A spectral remote sensing sensor detects the reflected radiation of the Earth's surface. A remote sensing sensor detects the reflected radiation of the Earth's surface and stores it as numbers in a raster. In accordance, each area that has been detected constitutes a cell in a raster. These raster cells are called pixels. The size of an area represented in a pixel depends on the capability of the sensor to detect details.
Raster with low and high spatial resolution.
Low and high spatial resolution
The ability of a remote sensing sensor to detect details is referred to as spatial resolution. The spatial resolution is stated in metres. The more pixels are included in a remote sensing image of a certain area, the higher the spatial resolution meaning the more details can be observed.

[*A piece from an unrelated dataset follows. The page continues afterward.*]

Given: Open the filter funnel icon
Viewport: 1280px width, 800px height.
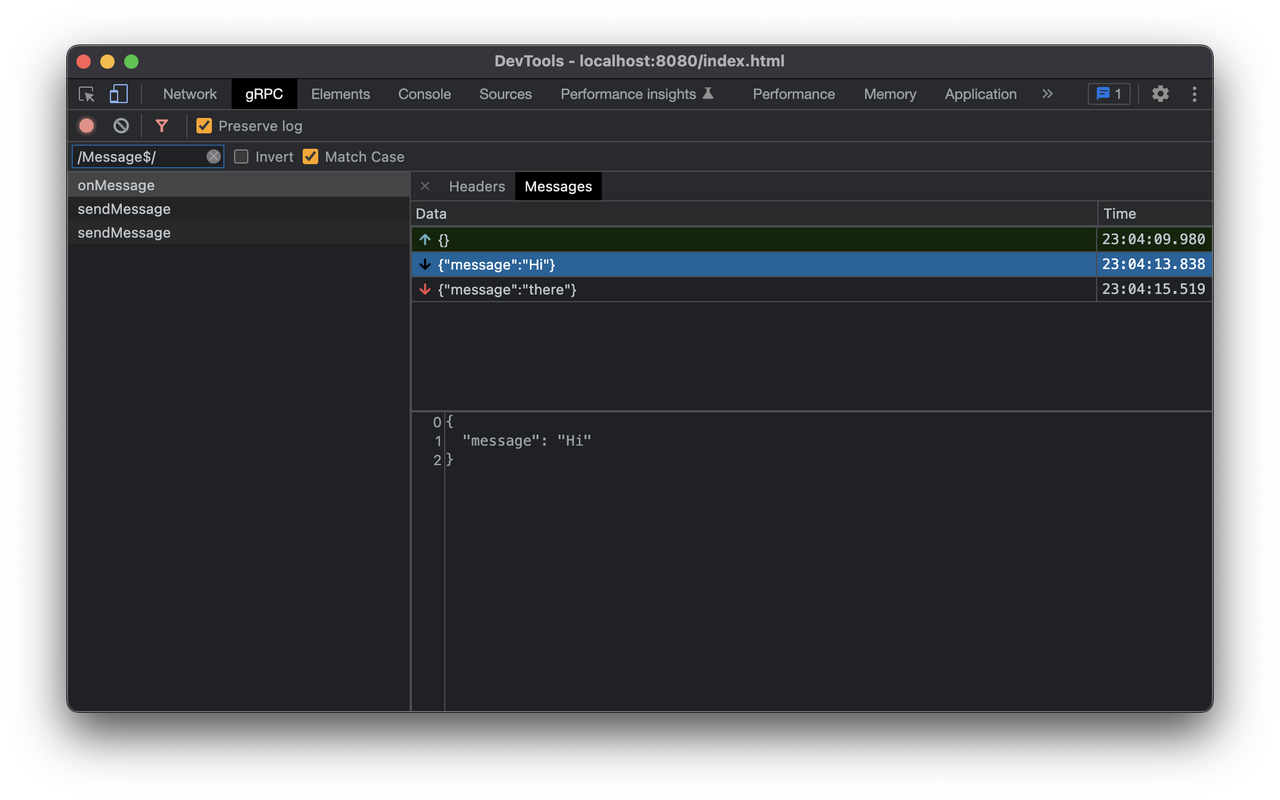Looking at the screenshot, I should click(162, 125).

The swipe below shops two satellite images of Bonn. You can clearly distinguish between a higher spatial resolution of 30 metres and a lower spatial resolution of 300 metres. In the image with the lower resolution, much more different objects must be included in one pixel.
Satellite images of Bonn with a spatial resolution of 30 metres and 300 metres respectively (© USGS/NASA Landsat Program).
In almost every satellite image, objects that are close together must be included in one pixel. Such pixels are called mixed pixels. The image below shows a house and a garden included in the same pixel. Due to the low spatial resolution, the colour components of both objects (brown and green) result in a brown-green mixed pixel, which is very hard to analyse. The lower the spatial resolution, the more mixed pixels and the harder it is to tell areas apart.
Formation of a mixed pixel caused by different objects in the same raster cell.
Why do only some sensors have a high spatial resolution?
We can ask the question: Why is it that not every sensor in spectral remote sensing has a very high resolution? The answer becomes clearer looking at the purpose of satellite-based remote sensing systems: If the same sensor is attached to an airplane and a satellite, the airborne sensor will have a very high resolution of e.g. 1 m, whereas the satellite-based sensor will have a low resolution of e.g. 30 m. At the same time, the satellite-based sensor detects a wider area in one single image and circles the Earth completely in only a few days. This is impossible for aircrafts!
The spatial characteristics of spectral sensors are determined by the ratio of extend and resolution. If a maximized extend is required in order to depict as great an area as possible, we have to lower our sight regarding resolution because we cannot store all these data in a sensor (fig.).
The images show four views of the same area as detected by four different sensors. The images all have the same number of pixels; but the spatial resolution of the different sensors cause different pixel sizes. Thus, in one case only one building is depicted (aerial image, 0,1 m, © ATKIS), another image shows the district of Poppelsdorf (QuickBird, 1 m, © DigitalGlobe), the third image covers the city of Bonn (Landsat, 30 m, © USGS/NASA Landsat Program) and the last image depicts a large area from Ruhrgebiet to Koblenz (MODIS, 300 m, © USGS/NASA MODIS Project)
Each remote sensing sensor produces raster image data. In turn, each raster consists of raster cells, which are also referred to as pixels. The bigger a pixel, the more objects on the surface of the earth are captured and the lower the spatial resolution of a raster image. The higher the spatial resolution, the smaller the amount of hard-to-analyse mixed pixels included in a raster image.